Metastatic rhabdomyosarcoma of breast: A rare presentation

Abstract

Rhabdomyosarcoma (RMS) is the most common pediatric soft-tissue sarcoma with head and neck as the preferred site followed by the genitourinary system in 13–17 years. It can involve the breast as either primary or secondary. A multidisciplinary treatment approach of chemotherapy or radiotherapy or mastectomy depends on the clinical profile of the patient. Embryonal RMS has a better prognosis than alveolar and pleomorphic subtypes. Here, we report the case of a 17-year-old girl who is a known case of primary embryonal RMS of the right maxillary antrum diagnosed 2 years back and administered neoadjuvant chemotherapy followed by radiotherapy-concurrent chemoradiotherapy.

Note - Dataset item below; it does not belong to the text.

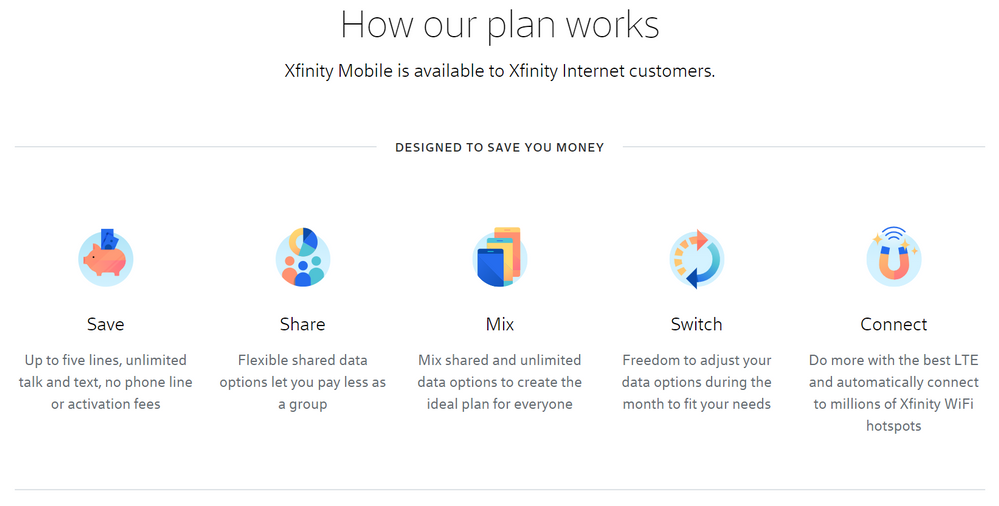This screenshot has height=506, width=999.
Task: Click the "Freedom to adjust" description text
Action: coord(696,382)
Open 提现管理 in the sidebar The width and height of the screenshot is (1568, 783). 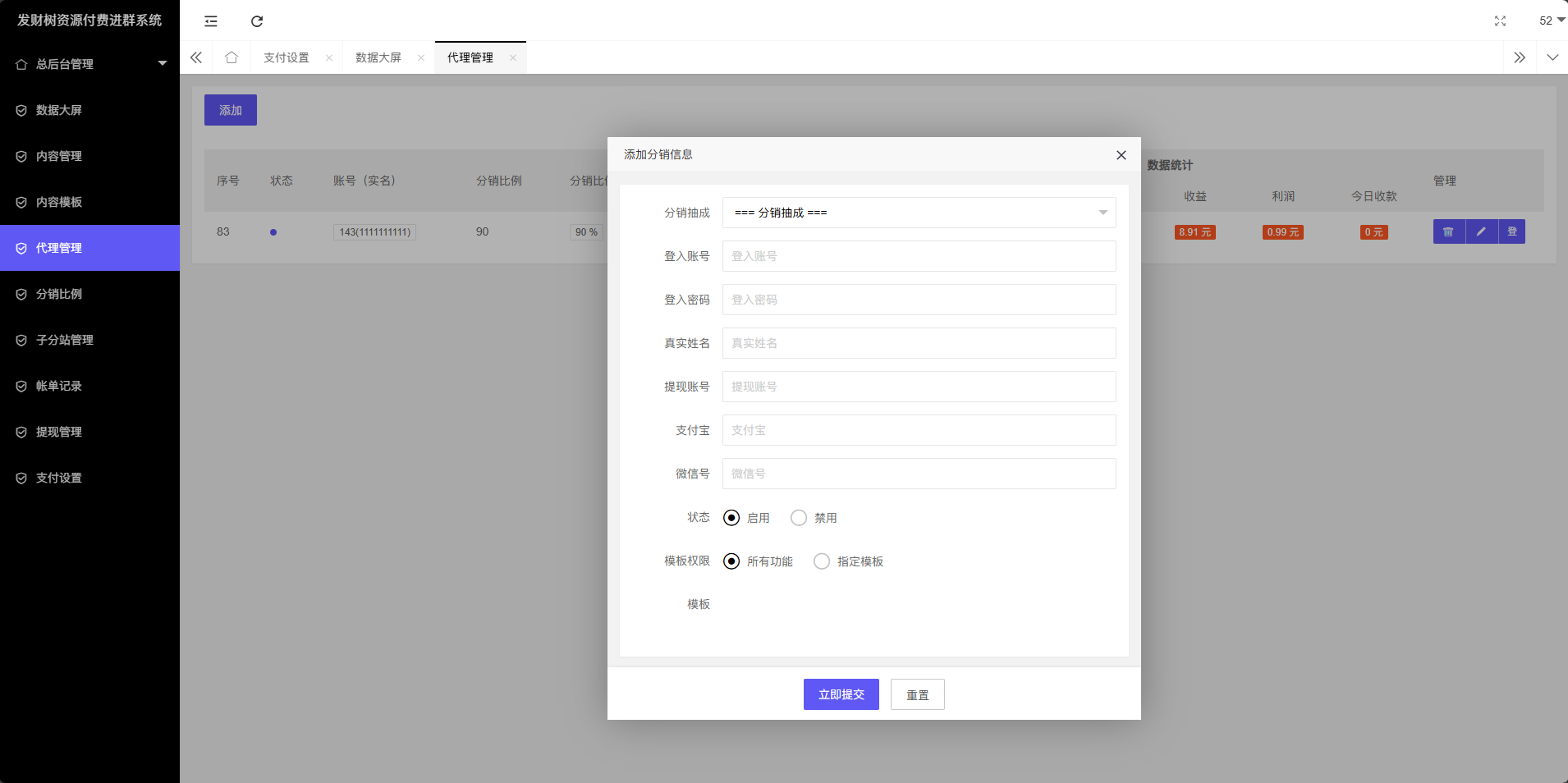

Later, she developed right breast lump, which on fine-needle aspiration cytology (FNAC) of the lump showed characteristic features of metastatic RMS, thus avoided surgical intervention of lumpectomy or mastectomy. The patient received adjuvant chemotherapy followed by radiotherapy and is doing well. The aim of the present case is to assess the safer, faster role of FNAC in the diagnosis of breast RMS. It is also recommended to include ultrasound/mammography of the breast as a protocol in the metastatic workup of RMS for adolescent females.